The Journal of biological chemistry (2005-08-03)
Vilasack Thammavongsa, Laura Mancino, Malini Raghavan
ABSTRACT

Calnexin is an endoplasmic reticulum chaperone that binds to substrates containing monoglucosylated oligosaccharides. Whether calnexin can also directly recognize polypeptide components of substrates is controversial. We found that calnexin displayed significant conformational lability for a chaperone and that heat treatment and calcium depletion induced the formation of calnexin dimers and higher order oligomers. These conditions enhanced the chaperone activity of calnexin toward glycosylated and non-glycosylated major histocompatibility complex (MHC) class I heavy chains, and enhanced calnexin binding to MHC class I heavy chains. In contrast to these observations, calnexin binding to oligosaccharide substrates has been reported to be impaired under calcium-depleting conditions. Calnexin dimers were induced in HeLa cells upon heat shock and under calcium-depleting conditions, and heat shock enhanced calnexin binding to MHC class I heavy chains in HeLa cells.
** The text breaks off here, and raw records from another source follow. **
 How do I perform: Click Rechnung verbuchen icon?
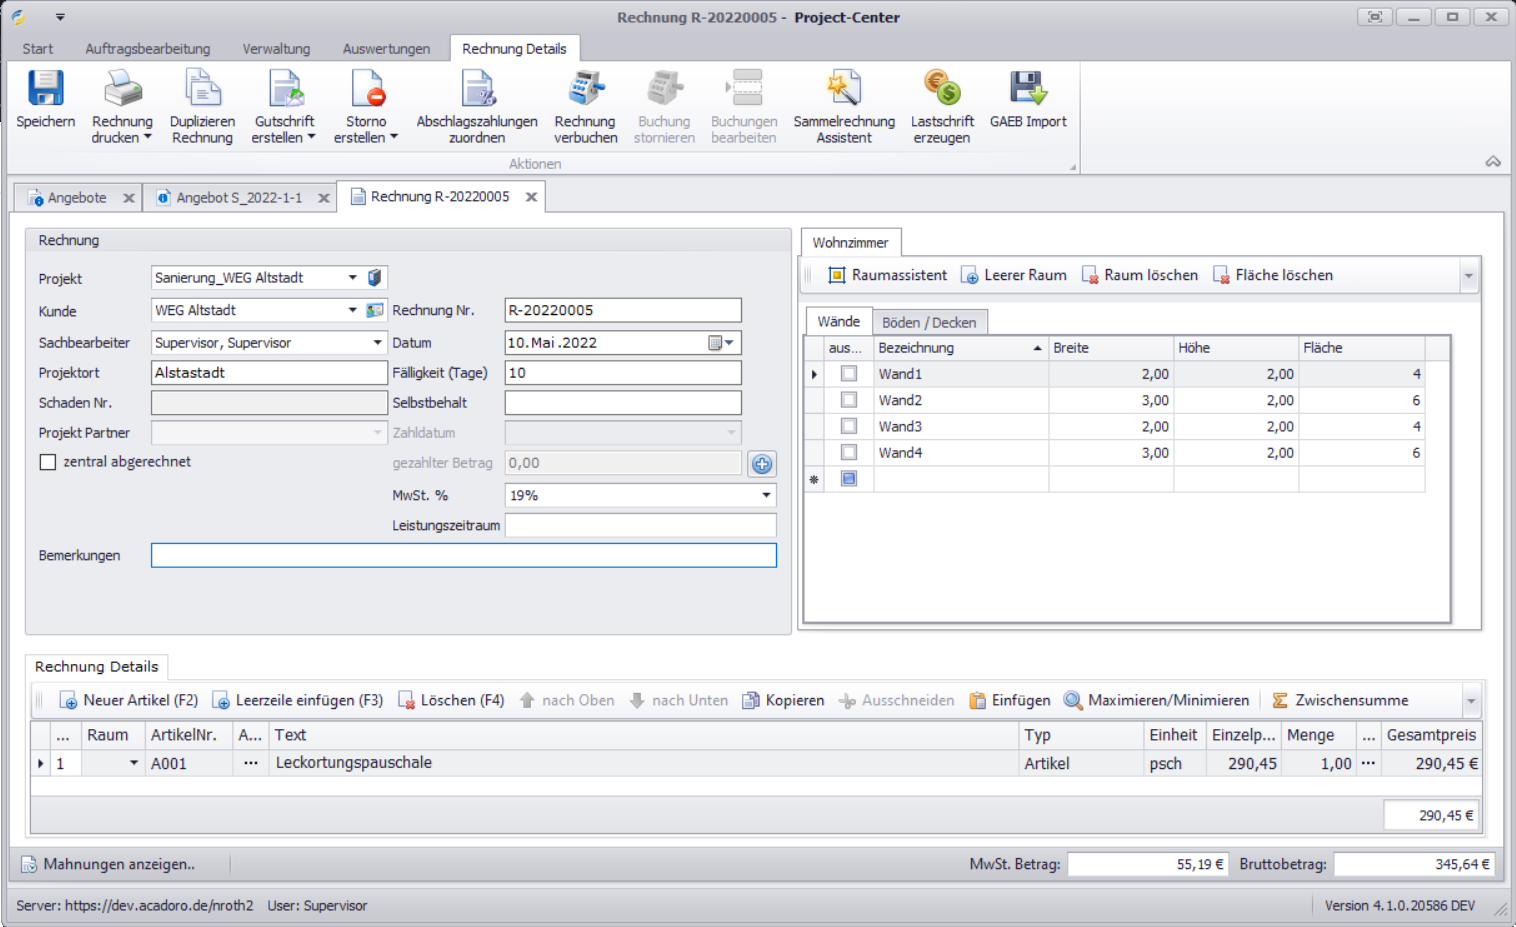click(x=585, y=89)
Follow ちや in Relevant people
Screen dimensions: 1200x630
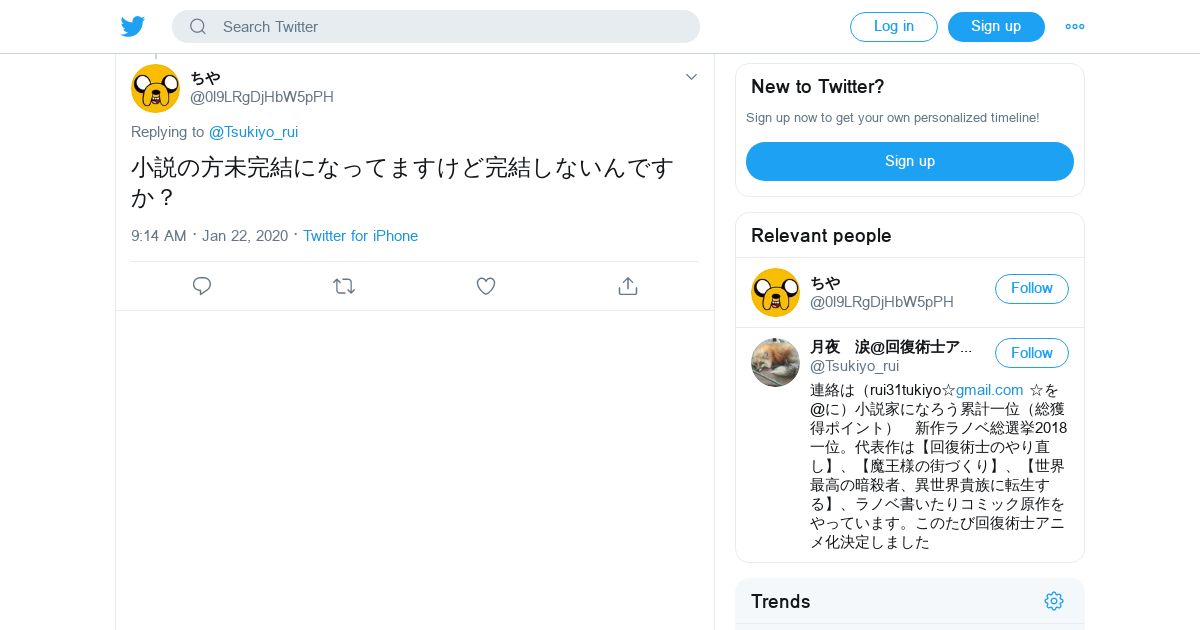[1031, 288]
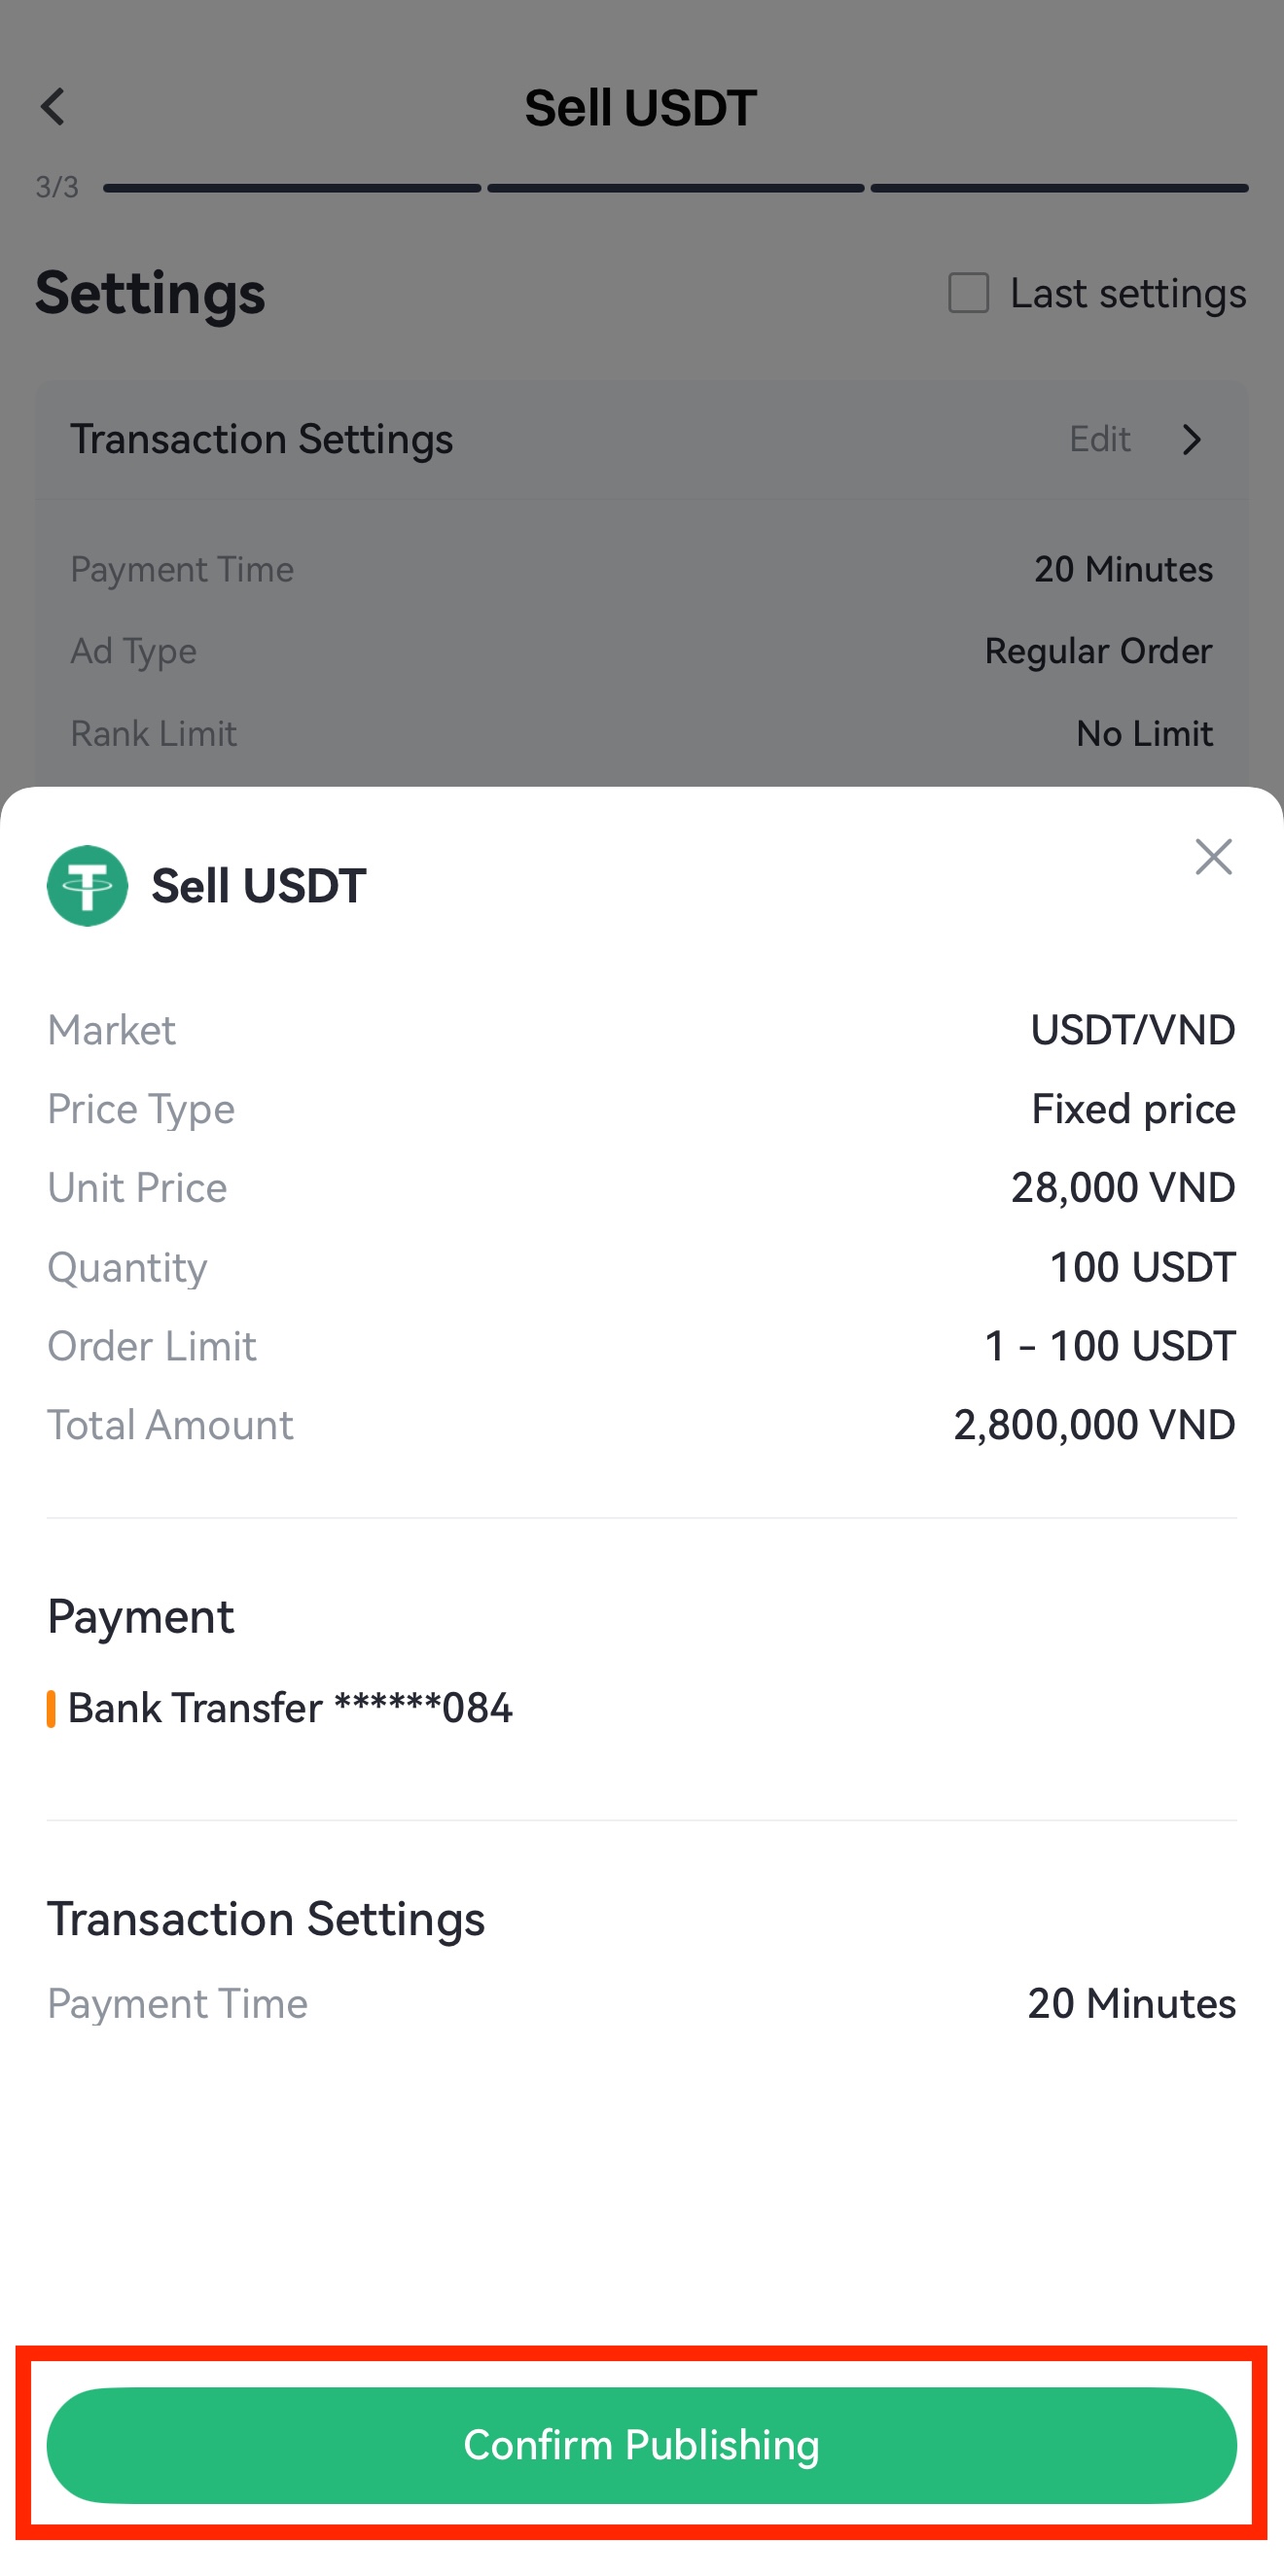
Task: Tap the green Tether USDT logo
Action: [87, 886]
Virus-induced endoplasmic reticulum stress also resulted in the appearance of calnexin dimers. Tunicamycin treatment of HeLa cells induced a slow accumulation of calnexin dimers, the appearance of which correlated with enhanced calnexin binding to deglycosylated MHC class I heavy chains. In vitro, the presence of calnexin-specific oligosaccharides inhibited the formation of calnexin dimers and higher order structures. Together, these data indicate that polypeptide binding is favored by conditions that induce partial unfolding of calnexin monomers, whereas oligosaccharide binding is favored by conditions that enhance the structural stability (folding) of calnexin monomers. Conditions that induce the calnexin "polypeptide-binding" conformation also induce self-association of calnexin if the concentration is sufficiently high; however, calnexin dimerization/oligomerization per se is not essential for polypeptide substrate binding.